Re: [PATCH v2] mm: improve mprotect(R|W) efficiency on pages referenced once

Peter Collingbourne <pcc@xxxxxxxxxx> · Tue, 19 Jan 2021 09:17:13 -0800

On Tue, Dec 29, 2020 at 4:41 PM Peter Collingbourne <pcc@xxxxxxxxxx> wrote:
>
> In the Scudo memory allocator [1] we would like to be able to
> detect use-after-free vulnerabilities involving large allocations
> by issuing mprotect(PROT_NONE) on the memory region used for the
> allocation when it is deallocated. Later on, after the memory
> region has been "quarantined" for a sufficient period of time we
> would like to be able to use it for another allocation by issuing
> mprotect(PROT_READ|PROT_WRITE).
>
> Before this patch, after removing the write protection, any writes
> to the memory region would result in page faults and entering
> the copy-on-write code path, even in the usual case where the
> pages are only referenced by a single PTE, harming performance
> unnecessarily. Make it so that any pages in anonymous mappings that
> are only referenced by a single PTE are immediately made writable
> during the mprotect so that we can avoid the page faults.
>
> This program shows the critical syscall sequence that we intend to
> use in the allocator:
>
>   #include <string.h>
>   #include <sys/mman.h>
>
>   enum { kSize = 131072 };
>
>   int main(int argc, char **argv) {
>     char *addr = (char *)mmap(0, kSize, PROT_READ | PROT_WRITE,
>                               MAP_ANONYMOUS | MAP_PRIVATE, -1, 0);
>     for (int i = 0; i != 100000; ++i) {
>       memset(addr, i, kSize);
>       mprotect((void *)addr, kSize, PROT_NONE);
>       mprotect((void *)addr, kSize, PROT_READ | PROT_WRITE);
>     }
>   }
>
> The effect of this patch on the above program was measured on a
> DragonBoard 845c by taking the median real time execution time of
> 10 runs.
>
> Before: 3.19s
> After:  0.79s
>
> The effect was also measured using one of the microbenchmarks that
> we normally use to benchmark the allocator [2], after modifying it
> to make the appropriate mprotect calls [3]. With an allocation size
> of 131072 bytes to trigger the allocator's "large allocation" code
> path the per-iteration time was measured as follows:
>
> Before: 33364ns
> After:   6886ns
>
> This patch means that we do more work during the mprotect call itself
> in exchange for less work when the pages are accessed.
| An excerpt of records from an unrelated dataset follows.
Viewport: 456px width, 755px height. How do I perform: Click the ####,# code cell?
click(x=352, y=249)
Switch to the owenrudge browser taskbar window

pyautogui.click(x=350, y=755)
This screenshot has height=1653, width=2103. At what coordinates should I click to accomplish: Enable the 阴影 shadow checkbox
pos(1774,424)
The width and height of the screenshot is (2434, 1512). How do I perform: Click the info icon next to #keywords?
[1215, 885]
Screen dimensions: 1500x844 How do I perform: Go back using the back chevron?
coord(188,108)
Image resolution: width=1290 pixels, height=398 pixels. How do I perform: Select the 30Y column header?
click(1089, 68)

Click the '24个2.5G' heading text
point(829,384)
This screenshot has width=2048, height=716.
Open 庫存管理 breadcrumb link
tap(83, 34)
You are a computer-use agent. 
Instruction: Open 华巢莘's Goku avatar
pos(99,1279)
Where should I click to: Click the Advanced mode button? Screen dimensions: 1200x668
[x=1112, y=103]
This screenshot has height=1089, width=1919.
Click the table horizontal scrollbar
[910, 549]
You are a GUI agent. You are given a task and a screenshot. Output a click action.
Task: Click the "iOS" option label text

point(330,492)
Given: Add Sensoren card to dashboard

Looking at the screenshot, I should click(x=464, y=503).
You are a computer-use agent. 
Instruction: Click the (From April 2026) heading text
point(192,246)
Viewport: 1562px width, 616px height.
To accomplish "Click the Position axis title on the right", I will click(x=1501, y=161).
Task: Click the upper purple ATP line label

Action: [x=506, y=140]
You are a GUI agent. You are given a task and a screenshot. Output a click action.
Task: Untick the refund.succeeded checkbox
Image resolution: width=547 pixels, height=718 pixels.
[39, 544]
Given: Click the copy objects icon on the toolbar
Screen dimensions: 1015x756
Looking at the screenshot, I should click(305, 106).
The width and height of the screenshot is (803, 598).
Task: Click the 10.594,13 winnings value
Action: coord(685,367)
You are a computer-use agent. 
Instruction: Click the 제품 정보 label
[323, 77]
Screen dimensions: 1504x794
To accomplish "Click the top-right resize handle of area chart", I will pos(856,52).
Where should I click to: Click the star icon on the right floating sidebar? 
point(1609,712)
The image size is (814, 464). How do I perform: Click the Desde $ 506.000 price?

In the worst
> case, the pages are not accessed at all. The effect of this patch in
> such cases was measured using the following program:
>
>   #include <string.h>
>   #include <sys/mman.h>
>
>   enum { kSize = 131072 };
>
>   int main(int argc, char **argv) {
>     char *addr = (char *)mmap(0, kSize, PROT_READ | PROT_WRITE,
>                               MAP_ANONYMOUS | MAP_PRIVATE, -1, 0);
>     memset(addr, 1, kSize);
>     for (int i = 0; i != 100000; ++i) {
>   #ifdef PAGE_FAULT
>       memset(addr + (i * 4096) % kSize, i, 4096);
>   #endif
>       mprotect((void *)addr, kSize, PROT_NONE);
>       mprotect((void *)addr, kSize, PROT_READ | PROT_WRITE);
>     }
>   }
>
> With PAGE_FAULT undefined (0 pages touched after removing write
> protection) the median real time execution time of 100 runs was
> measured as follows:
>
> Before: 0.325928s
> After:  0.365493s
>
> With PAGE_FAULT defined (1 page touched) the measurements were
> as follows:
>
> Before: 0.441516s
> After:  0.380251s
>
> So it seems that even with a single page fault the new approach
> is faster.
>
> I saw similar results if I adjusted the programs to use a larger
> mapping size. With kSize = 1048576 I get these numbers with PAGE_FAULT
> undefined:
>
> Before: 1.563078s
> After:  1.607476s
>
> i.e. around 3%.
>
> And these with PAGE_FAULT defined:
>
> Before: 1.684663s
> After:  1.683272s
>
> i.e. about the same.
>
> What I think we may conclude from these results is that for smaller
> mappings the advantage of the previous approach, although measurable,
> is wiped out by a single page fault. I think we may expect that there
> should be at least one access resulting in a page fault (under the
> previous approach) after making the pages writable, since the program
> presumably made the pages writable for a reason.
>
> For larger mappings we may guesstimate that the new approach wins if
> the density of future page faults is > 0.4%. But for the mappings that
> are large enough for density to matter (not just the absolute number
> of page faults) it doesn't seem like the increase in mprotect latency
> would be very large relative to the total mprotect execution time.
>
> Signed-off-by: Peter Collingbourne <pcc@xxxxxxxxxx>
> Link: https://linux-review.googlesource.com/id/I98d75ef90e20330c578871c87494d64b1df3f1b8
> Link: [1] https://source.android.com/devices/tech/debug/scudo
> Link: [2] https://cs.android.com/android/platform/superproject/+/master:bionic/benchmarks/stdlib_benchmark.cpp;l=53;drc=e8693e78711e8f45ccd2b610e4dbe0b94d551cc9
> Link: [3] https://github.com/pcc/llvm-project/commit/scudo-mprotect-secondary

Hi Andrew,

We had some test failures on Android that were tracked down to this
patch, so it should probably be backed out of -mm until the problem is
resolved.

Peter